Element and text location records

Begin

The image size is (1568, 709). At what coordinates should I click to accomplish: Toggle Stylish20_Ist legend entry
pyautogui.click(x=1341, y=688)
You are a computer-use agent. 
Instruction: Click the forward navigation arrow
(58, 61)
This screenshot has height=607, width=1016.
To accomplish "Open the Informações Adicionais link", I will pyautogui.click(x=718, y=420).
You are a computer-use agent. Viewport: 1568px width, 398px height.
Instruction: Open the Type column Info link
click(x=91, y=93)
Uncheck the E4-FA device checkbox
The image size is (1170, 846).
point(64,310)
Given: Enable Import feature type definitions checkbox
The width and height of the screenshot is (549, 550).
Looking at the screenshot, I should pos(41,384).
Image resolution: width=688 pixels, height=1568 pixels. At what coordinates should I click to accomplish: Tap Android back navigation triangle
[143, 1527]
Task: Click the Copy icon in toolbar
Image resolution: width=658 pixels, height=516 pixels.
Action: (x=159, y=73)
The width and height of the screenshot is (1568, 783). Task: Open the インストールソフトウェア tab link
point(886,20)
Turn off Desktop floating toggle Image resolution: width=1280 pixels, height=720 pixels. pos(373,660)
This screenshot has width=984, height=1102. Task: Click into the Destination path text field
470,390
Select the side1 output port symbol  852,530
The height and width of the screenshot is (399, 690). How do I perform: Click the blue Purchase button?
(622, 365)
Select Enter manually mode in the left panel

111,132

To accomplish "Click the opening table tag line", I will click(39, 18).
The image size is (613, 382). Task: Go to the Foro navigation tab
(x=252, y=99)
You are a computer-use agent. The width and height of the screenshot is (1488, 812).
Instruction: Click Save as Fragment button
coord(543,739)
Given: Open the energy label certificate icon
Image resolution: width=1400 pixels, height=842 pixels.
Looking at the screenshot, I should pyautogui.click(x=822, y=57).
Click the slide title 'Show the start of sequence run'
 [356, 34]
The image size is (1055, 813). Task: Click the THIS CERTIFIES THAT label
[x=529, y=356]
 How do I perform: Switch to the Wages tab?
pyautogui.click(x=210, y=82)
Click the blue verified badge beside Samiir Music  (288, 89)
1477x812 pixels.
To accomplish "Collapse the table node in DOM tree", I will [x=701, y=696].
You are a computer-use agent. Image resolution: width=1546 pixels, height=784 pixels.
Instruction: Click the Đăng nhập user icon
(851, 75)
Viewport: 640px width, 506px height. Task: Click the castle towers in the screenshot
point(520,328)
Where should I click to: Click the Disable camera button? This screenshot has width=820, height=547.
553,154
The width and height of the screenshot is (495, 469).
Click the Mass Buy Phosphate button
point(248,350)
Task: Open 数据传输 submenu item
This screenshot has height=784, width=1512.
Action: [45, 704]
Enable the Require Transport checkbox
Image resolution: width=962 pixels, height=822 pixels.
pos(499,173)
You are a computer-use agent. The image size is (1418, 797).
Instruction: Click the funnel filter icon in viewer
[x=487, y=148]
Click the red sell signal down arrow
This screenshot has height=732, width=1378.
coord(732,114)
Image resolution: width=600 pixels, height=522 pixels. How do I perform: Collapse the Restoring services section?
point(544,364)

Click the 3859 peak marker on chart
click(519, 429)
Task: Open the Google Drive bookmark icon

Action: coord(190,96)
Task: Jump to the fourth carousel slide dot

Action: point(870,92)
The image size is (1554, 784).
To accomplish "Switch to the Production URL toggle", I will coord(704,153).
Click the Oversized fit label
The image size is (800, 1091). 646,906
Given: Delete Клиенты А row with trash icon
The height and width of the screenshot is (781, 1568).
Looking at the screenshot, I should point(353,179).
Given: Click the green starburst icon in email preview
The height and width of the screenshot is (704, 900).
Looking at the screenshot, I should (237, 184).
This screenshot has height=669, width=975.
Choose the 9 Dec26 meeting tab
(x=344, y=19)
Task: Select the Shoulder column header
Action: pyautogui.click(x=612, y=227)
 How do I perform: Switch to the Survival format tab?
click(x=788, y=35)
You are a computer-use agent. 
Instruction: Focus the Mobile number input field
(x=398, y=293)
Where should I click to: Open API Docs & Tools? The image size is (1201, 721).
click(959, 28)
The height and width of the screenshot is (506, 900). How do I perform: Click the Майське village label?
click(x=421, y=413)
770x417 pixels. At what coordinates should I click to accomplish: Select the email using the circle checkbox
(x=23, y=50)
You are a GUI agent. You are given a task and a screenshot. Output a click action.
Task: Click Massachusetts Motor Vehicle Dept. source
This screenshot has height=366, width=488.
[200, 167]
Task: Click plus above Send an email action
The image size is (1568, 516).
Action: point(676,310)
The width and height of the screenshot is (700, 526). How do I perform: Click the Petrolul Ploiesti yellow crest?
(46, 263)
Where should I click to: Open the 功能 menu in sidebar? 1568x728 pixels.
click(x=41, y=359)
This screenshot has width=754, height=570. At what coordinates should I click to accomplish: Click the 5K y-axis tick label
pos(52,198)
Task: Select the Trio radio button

End

▶ **What to do**
Rewrite all of the records above, substituting "Screen resolution" for each occurrence of "Image resolution" and keeping everything else the same.

▶ **Response**
The image size is (1568, 709). At what coordinates should I click to accomplish: Toggle Stylish20_Ist legend entry
pyautogui.click(x=1341, y=688)
You are a computer-use agent. 
Instruction: Click the forward navigation arrow
(58, 61)
This screenshot has height=607, width=1016.
To accomplish "Open the Informações Adicionais link", I will pyautogui.click(x=718, y=420).
You are a computer-use agent. Viewport: 1568px width, 398px height.
Instruction: Open the Type column Info link
click(x=91, y=93)
Uncheck the E4-FA device checkbox
The image size is (1170, 846).
point(64,310)
Given: Enable Import feature type definitions checkbox
The width and height of the screenshot is (549, 550).
Looking at the screenshot, I should pos(41,384).
Screen resolution: width=688 pixels, height=1568 pixels. At what coordinates should I click to accomplish: Tap Android back navigation triangle
[143, 1527]
Task: Click the Copy icon in toolbar
Screen resolution: width=658 pixels, height=516 pixels.
Action: (x=159, y=73)
The width and height of the screenshot is (1568, 783). Task: Open the インストールソフトウェア tab link
point(886,20)
Turn off Desktop floating toggle Screen resolution: width=1280 pixels, height=720 pixels. pos(373,660)
This screenshot has width=984, height=1102. Task: Click into the Destination path text field
470,390
Select the side1 output port symbol  852,530
The height and width of the screenshot is (399, 690). How do I perform: Click the blue Purchase button?
(622, 365)
Select Enter manually mode in the left panel

111,132

To accomplish "Click the opening table tag line", I will click(39, 18).
The image size is (613, 382). Task: Go to the Foro navigation tab
(x=252, y=99)
You are a computer-use agent. The width and height of the screenshot is (1488, 812).
Instruction: Click Save as Fragment button
coord(543,739)
Given: Open the energy label certificate icon
Screen resolution: width=1400 pixels, height=842 pixels.
Looking at the screenshot, I should pyautogui.click(x=822, y=57).
Click the slide title 'Show the start of sequence run'
 [356, 34]
The image size is (1055, 813). Task: Click the THIS CERTIFIES THAT label
[x=529, y=356]
 How do I perform: Switch to the Wages tab?
pyautogui.click(x=210, y=82)
Click the blue verified badge beside Samiir Music  (288, 89)
1477x812 pixels.
To accomplish "Collapse the table node in DOM tree", I will [x=701, y=696].
You are a computer-use agent. Screen resolution: width=1546 pixels, height=784 pixels.
Instruction: Click the Đăng nhập user icon
(851, 75)
Viewport: 640px width, 506px height. Task: Click the castle towers in the screenshot
point(520,328)
Where should I click to: Click the Disable camera button? This screenshot has width=820, height=547.
553,154
The width and height of the screenshot is (495, 469).
Click the Mass Buy Phosphate button
point(248,350)
Task: Open 数据传输 submenu item
This screenshot has height=784, width=1512.
Action: [45, 704]
Enable the Require Transport checkbox
Screen resolution: width=962 pixels, height=822 pixels.
pos(499,173)
You are a computer-use agent. The image size is (1418, 797).
Instruction: Click the funnel filter icon in viewer
[x=487, y=148]
Click the red sell signal down arrow
This screenshot has height=732, width=1378.
coord(732,114)
Screen resolution: width=600 pixels, height=522 pixels. How do I perform: Collapse the Restoring services section?
point(544,364)

Click the 3859 peak marker on chart
click(519, 429)
Task: Open the Google Drive bookmark icon

Action: coord(190,96)
Task: Jump to the fourth carousel slide dot

Action: point(870,92)
The image size is (1554, 784).
To accomplish "Switch to the Production URL toggle", I will coord(704,153).
Click the Oversized fit label
The image size is (800, 1091). 646,906
Given: Delete Клиенты А row with trash icon
The height and width of the screenshot is (781, 1568).
Looking at the screenshot, I should point(353,179).
Given: Click the green starburst icon in email preview
The height and width of the screenshot is (704, 900).
Looking at the screenshot, I should (237, 184).
This screenshot has height=669, width=975.
Choose the 9 Dec26 meeting tab
(x=344, y=19)
Task: Select the Shoulder column header
Action: pyautogui.click(x=612, y=227)
 How do I perform: Switch to the Survival format tab?
click(x=788, y=35)
You are a computer-use agent. 
Instruction: Focus the Mobile number input field
(x=398, y=293)
Where should I click to: Open API Docs & Tools? The image size is (1201, 721).
click(959, 28)
The height and width of the screenshot is (506, 900). How do I perform: Click the Майське village label?
click(x=421, y=413)
770x417 pixels. At what coordinates should I click to accomplish: Select the email using the circle checkbox
(x=23, y=50)
You are a GUI agent. You are given a task and a screenshot. Output a click action.
Task: Click Massachusetts Motor Vehicle Dept. source
This screenshot has height=366, width=488.
[200, 167]
Task: Click plus above Send an email action
The image size is (1568, 516).
Action: point(676,310)
The width and height of the screenshot is (700, 526). How do I perform: Click the Petrolul Ploiesti yellow crest?
(46, 263)
Where should I click to: Open the 功能 menu in sidebar? 1568x728 pixels.
click(x=41, y=359)
This screenshot has width=754, height=570. At what coordinates should I click to accomplish: Click the 5K y-axis tick label
pos(52,198)
Task: Select the Trio radio button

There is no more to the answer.